**Exercise objective**
Please collect every line in the items below that contains the word "from" and copy each of those lines in full.

**Supplied data**

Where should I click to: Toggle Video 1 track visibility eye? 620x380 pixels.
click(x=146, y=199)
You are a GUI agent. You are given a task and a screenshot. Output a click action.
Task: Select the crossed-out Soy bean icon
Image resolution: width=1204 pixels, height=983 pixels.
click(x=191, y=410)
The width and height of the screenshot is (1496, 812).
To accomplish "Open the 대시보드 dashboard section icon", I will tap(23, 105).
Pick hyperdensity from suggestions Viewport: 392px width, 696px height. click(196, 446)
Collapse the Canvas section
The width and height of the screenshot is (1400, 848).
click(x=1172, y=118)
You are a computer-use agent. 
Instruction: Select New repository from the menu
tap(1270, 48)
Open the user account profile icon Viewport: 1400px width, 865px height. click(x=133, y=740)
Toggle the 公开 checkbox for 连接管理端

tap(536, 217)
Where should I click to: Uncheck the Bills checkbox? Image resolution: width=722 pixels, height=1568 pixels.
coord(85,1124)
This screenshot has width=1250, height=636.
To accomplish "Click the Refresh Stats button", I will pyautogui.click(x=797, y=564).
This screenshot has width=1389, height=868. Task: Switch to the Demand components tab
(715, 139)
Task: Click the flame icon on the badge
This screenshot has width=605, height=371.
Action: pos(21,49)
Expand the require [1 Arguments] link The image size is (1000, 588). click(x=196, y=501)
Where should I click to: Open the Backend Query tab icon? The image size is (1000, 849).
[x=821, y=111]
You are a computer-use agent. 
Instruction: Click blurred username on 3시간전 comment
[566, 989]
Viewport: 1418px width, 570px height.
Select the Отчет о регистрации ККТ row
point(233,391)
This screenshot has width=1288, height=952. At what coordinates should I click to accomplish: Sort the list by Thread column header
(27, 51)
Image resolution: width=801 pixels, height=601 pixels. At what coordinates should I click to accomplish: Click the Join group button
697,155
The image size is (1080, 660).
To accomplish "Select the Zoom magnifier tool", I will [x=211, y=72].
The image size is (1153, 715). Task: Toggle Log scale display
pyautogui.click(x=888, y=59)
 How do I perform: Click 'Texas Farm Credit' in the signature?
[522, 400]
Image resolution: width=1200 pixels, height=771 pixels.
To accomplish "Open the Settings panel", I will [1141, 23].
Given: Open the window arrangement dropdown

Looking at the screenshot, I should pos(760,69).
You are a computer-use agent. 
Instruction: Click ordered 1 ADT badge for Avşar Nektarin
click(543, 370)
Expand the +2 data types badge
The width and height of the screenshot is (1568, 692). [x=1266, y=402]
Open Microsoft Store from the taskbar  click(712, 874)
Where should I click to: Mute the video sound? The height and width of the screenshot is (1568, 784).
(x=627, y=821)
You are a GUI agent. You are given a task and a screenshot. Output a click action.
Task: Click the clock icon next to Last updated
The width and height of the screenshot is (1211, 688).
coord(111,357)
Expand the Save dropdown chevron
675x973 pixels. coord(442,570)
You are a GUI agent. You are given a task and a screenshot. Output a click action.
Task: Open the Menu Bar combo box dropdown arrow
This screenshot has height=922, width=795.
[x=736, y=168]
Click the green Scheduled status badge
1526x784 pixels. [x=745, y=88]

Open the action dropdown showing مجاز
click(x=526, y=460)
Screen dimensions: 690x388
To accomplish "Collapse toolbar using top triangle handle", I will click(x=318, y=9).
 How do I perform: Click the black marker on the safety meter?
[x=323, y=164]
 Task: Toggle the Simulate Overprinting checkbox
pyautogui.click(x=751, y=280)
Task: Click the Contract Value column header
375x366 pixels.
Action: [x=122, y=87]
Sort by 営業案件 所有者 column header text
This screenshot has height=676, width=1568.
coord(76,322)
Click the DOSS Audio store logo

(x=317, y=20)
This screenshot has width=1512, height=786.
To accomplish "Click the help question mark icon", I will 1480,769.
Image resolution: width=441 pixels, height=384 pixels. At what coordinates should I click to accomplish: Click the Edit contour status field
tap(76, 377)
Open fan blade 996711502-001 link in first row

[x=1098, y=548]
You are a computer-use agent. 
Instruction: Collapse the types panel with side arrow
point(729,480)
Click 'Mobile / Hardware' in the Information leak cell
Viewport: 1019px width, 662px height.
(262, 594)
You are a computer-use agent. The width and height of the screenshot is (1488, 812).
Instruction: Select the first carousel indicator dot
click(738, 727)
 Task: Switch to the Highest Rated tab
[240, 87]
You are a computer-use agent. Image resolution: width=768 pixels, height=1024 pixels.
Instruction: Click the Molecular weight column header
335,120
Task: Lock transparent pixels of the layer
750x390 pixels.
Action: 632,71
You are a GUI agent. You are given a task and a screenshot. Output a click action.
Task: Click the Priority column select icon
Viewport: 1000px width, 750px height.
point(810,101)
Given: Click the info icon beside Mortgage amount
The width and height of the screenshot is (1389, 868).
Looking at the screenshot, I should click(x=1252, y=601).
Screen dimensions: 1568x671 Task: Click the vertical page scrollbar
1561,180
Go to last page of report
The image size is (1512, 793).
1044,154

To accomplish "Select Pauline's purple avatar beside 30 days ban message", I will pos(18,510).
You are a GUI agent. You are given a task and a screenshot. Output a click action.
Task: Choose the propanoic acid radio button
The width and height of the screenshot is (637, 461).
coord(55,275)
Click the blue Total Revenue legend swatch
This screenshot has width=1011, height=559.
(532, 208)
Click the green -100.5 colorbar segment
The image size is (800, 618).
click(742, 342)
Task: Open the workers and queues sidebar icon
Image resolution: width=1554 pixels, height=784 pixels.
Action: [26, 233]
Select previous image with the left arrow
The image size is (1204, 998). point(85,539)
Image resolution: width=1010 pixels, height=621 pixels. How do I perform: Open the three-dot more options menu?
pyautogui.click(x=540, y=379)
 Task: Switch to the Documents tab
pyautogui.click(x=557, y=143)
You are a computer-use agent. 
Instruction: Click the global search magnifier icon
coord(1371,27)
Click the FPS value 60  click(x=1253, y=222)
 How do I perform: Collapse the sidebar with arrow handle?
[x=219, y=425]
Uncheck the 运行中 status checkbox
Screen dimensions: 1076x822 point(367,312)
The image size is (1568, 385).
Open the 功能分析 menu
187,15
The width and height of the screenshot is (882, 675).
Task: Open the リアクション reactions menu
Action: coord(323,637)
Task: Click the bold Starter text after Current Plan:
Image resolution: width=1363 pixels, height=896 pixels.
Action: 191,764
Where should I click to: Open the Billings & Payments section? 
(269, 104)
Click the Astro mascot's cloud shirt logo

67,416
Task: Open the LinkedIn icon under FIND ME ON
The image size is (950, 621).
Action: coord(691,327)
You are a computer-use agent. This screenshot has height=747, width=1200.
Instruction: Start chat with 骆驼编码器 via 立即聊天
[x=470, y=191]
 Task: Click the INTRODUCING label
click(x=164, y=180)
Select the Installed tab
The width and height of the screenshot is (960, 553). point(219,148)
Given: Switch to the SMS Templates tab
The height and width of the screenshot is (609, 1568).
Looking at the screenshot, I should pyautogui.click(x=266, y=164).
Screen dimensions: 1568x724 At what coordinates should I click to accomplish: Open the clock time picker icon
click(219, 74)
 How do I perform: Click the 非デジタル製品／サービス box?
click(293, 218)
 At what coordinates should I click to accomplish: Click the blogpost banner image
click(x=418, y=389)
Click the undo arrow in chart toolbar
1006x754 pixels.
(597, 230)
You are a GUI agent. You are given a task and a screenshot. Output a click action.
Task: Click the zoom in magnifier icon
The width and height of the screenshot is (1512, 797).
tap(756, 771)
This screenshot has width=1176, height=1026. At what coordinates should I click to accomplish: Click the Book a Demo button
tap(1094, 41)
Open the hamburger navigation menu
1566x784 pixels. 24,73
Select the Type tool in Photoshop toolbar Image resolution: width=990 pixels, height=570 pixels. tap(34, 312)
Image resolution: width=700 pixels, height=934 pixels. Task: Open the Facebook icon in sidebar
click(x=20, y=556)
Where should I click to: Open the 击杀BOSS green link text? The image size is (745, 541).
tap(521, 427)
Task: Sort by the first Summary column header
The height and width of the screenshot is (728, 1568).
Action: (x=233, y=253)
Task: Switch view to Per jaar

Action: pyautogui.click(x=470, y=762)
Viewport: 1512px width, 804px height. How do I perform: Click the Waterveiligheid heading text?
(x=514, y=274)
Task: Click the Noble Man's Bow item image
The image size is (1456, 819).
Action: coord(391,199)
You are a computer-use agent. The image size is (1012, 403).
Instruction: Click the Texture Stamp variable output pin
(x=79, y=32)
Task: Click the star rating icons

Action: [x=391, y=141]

**Completed exercise**
Pick hyperdensity from suggestions Viewport: 392px width, 696px height. click(196, 446)
Instruction: Select New repository from the menu
Open Microsoft Store from the taskbar  click(712, 874)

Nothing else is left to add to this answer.